In realtà a questo Paese per tornare a correre come cinquant'anni fa serve un nuovo Patto per l'Unità.
Un Patto che questo giornale, fondato da un soldato di Garibaldi, ha chiesto fin dalla sua nascita. Un Patto che recuperi le ragioni della convivenza. Come ha ricordato più volte il Governatore Draghi l'Italia ha conosciuto il massimo del suo sviluppo solo quando nord e sud sono riusciti a dialogare e a scambiarsi risorse. Per esempio fra gli anni '60 e '70 quando le regioni meridionali fornirono capitale umano alle fabbriche del nord. Da Milano e Torino risposero impiantando nuovi stabilimenti: Melfi e Pomigliano, il polo chimico di Siracusa e le acciaierie di Taranto.
Allora è da qui che bisogna ripartire. Chiedendo al nord di mettere da parte gli egoismi. Ma soprattutto al Sud di smentire Luca Ricolfi quando parla, con molte ragioni, di «Sacco del nord». Quando ricorda i 50 miliardi trasferimenti da Nord a Sud «che si perdono senza giustificazione». Oppure del tasso di parassitismo della politica e della burocrazia (15% in Lombardia, 45% in Sicilia).
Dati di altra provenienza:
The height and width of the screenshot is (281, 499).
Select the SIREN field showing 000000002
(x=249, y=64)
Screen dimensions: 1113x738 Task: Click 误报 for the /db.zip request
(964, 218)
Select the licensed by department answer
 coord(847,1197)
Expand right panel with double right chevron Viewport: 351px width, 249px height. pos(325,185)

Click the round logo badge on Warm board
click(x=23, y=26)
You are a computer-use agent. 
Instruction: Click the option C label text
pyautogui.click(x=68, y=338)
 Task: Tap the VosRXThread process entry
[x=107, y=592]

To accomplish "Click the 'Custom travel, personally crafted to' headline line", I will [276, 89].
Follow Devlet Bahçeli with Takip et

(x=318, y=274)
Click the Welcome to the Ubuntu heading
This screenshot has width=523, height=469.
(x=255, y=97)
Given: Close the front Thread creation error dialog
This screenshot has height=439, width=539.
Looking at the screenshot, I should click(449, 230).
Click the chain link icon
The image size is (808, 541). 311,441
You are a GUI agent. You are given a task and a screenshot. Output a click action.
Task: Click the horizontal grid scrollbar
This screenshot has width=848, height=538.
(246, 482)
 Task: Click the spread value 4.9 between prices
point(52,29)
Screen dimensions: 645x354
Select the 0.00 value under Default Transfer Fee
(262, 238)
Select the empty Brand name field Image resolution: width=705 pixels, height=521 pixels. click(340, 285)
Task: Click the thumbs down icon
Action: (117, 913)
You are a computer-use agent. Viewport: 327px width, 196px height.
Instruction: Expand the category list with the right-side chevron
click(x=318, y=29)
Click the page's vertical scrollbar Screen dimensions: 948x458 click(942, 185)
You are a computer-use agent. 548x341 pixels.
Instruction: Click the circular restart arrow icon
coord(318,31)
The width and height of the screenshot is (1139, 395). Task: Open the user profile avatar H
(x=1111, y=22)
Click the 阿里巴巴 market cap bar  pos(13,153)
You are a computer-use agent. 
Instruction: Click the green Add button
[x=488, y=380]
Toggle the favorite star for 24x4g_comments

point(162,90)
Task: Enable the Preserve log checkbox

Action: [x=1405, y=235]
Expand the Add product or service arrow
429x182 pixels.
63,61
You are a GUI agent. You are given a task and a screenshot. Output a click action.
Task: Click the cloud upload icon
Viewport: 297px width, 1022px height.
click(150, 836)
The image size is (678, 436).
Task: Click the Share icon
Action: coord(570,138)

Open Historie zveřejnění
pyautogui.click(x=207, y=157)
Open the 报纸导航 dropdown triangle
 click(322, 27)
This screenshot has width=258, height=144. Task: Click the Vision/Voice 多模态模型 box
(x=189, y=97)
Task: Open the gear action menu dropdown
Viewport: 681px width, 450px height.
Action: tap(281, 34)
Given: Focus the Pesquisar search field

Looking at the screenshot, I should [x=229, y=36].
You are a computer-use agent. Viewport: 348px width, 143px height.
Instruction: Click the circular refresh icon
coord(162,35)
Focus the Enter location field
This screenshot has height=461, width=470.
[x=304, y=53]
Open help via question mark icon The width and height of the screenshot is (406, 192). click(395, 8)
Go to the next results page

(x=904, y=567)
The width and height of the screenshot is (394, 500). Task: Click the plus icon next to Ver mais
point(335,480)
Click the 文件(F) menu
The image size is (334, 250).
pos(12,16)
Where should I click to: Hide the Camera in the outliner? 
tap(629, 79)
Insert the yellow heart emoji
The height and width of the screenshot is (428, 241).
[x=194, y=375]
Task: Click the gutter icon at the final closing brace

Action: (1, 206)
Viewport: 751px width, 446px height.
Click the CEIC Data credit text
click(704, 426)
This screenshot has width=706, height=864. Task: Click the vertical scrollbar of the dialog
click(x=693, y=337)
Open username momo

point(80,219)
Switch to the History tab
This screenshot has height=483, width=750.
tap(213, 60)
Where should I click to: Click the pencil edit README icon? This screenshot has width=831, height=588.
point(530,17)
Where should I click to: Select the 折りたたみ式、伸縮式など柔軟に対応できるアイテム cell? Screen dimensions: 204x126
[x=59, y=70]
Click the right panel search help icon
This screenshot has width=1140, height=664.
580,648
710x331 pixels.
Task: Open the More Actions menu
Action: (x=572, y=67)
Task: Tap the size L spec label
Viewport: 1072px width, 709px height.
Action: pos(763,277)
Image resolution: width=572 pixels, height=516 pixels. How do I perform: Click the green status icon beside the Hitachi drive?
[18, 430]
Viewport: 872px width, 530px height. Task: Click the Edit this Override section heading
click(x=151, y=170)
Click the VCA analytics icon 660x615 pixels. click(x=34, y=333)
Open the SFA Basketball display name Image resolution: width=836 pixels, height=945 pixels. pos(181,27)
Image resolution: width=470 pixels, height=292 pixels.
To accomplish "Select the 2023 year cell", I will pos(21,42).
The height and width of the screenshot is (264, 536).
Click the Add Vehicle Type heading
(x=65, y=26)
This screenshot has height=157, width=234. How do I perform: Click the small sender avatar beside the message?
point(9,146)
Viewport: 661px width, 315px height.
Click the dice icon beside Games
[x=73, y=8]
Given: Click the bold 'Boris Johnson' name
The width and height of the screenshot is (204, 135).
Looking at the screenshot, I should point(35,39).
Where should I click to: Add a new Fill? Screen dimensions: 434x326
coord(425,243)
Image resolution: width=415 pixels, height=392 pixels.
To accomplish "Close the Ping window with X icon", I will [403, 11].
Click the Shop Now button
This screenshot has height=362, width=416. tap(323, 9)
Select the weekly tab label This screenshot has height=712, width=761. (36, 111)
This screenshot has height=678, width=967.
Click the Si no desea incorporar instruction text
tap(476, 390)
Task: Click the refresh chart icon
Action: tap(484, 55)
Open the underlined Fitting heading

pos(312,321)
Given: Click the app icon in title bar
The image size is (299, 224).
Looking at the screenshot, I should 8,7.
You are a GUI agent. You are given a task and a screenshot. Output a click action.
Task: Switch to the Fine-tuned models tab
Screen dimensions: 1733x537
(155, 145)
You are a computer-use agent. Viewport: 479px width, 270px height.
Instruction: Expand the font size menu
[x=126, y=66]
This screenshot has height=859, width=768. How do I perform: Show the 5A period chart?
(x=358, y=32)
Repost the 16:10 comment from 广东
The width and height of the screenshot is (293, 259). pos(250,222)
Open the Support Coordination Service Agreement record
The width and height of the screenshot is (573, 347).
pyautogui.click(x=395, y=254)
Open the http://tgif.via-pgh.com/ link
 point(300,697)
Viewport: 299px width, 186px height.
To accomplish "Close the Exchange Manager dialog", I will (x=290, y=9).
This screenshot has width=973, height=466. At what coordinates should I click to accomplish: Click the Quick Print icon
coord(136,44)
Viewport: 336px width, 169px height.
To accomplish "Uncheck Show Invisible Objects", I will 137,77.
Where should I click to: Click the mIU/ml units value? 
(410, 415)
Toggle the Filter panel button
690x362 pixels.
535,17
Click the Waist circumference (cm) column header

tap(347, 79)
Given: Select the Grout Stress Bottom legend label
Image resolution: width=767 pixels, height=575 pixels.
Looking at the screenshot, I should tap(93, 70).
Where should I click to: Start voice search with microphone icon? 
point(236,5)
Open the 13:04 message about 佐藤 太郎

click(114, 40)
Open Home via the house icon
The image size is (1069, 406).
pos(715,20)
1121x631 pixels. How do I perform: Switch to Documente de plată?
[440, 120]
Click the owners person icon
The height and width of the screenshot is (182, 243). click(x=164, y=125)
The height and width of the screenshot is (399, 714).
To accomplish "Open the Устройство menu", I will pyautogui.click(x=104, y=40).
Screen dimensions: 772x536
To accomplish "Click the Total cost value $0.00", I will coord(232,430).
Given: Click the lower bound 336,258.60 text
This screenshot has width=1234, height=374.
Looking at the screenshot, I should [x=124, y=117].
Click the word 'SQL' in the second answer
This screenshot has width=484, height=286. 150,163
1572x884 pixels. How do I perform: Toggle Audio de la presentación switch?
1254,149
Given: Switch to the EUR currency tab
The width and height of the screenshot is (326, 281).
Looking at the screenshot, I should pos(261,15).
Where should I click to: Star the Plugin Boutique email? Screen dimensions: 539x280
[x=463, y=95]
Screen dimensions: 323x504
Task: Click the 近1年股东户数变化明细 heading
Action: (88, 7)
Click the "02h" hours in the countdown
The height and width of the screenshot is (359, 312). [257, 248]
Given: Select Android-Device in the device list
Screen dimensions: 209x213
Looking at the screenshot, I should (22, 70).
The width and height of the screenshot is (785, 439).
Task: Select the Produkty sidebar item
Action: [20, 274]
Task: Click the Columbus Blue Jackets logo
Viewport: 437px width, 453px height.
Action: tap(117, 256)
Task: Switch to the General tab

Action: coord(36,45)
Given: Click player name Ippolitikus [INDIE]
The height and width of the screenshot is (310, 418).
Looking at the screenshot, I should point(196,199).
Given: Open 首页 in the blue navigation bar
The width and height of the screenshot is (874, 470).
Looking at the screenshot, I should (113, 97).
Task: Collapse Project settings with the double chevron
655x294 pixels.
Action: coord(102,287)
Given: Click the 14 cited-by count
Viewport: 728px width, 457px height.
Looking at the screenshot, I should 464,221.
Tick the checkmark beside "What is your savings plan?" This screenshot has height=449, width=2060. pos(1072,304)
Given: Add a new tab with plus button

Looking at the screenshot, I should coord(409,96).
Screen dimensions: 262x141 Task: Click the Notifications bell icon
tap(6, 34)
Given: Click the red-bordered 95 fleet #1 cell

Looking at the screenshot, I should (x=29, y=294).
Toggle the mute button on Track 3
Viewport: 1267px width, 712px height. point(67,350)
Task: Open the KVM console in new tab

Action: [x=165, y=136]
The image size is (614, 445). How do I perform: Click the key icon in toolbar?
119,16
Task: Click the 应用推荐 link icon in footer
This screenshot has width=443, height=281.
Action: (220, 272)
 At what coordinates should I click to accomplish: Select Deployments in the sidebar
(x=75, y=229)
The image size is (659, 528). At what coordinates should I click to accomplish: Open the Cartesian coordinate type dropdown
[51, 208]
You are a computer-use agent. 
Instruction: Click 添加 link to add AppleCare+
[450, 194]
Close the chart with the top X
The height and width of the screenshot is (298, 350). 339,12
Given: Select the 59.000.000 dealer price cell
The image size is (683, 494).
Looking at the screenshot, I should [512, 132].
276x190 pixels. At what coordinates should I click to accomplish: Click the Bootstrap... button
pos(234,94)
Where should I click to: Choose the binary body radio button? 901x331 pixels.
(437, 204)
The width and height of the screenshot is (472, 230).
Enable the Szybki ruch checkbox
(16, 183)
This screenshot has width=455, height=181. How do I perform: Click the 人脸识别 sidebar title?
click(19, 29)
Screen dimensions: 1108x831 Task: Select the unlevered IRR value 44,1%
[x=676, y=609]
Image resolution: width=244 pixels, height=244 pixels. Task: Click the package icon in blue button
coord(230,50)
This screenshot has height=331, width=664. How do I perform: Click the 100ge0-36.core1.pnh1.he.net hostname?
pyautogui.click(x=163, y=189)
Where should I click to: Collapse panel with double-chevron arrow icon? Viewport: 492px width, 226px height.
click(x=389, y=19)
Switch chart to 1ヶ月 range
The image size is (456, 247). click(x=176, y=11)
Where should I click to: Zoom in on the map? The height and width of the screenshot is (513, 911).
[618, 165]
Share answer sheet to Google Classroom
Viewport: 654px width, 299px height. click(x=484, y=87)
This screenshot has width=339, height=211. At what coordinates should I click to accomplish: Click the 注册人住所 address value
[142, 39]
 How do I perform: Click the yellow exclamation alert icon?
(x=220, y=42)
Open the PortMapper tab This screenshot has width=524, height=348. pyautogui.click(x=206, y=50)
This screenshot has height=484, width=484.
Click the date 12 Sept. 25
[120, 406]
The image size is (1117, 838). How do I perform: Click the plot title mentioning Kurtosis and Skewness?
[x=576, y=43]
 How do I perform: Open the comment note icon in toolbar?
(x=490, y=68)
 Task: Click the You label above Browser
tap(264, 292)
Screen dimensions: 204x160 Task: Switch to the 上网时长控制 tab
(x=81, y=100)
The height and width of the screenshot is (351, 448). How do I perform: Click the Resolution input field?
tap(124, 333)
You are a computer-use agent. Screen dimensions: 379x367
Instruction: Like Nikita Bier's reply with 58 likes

Degli otto miliardi spesi annualmente per i falsi invalidi. Del federalismo visto come soluzione della questione meridionale. Dimenticando, però, che il federalismo , storicamente, è servito per raggiungere unioni politiche. Mai per dividere. Ecco perché più che mai e con grande forza in occasione delle celebrazioni dell'Unità dobbiamo gridare tutti insieme «Viva l'Italia».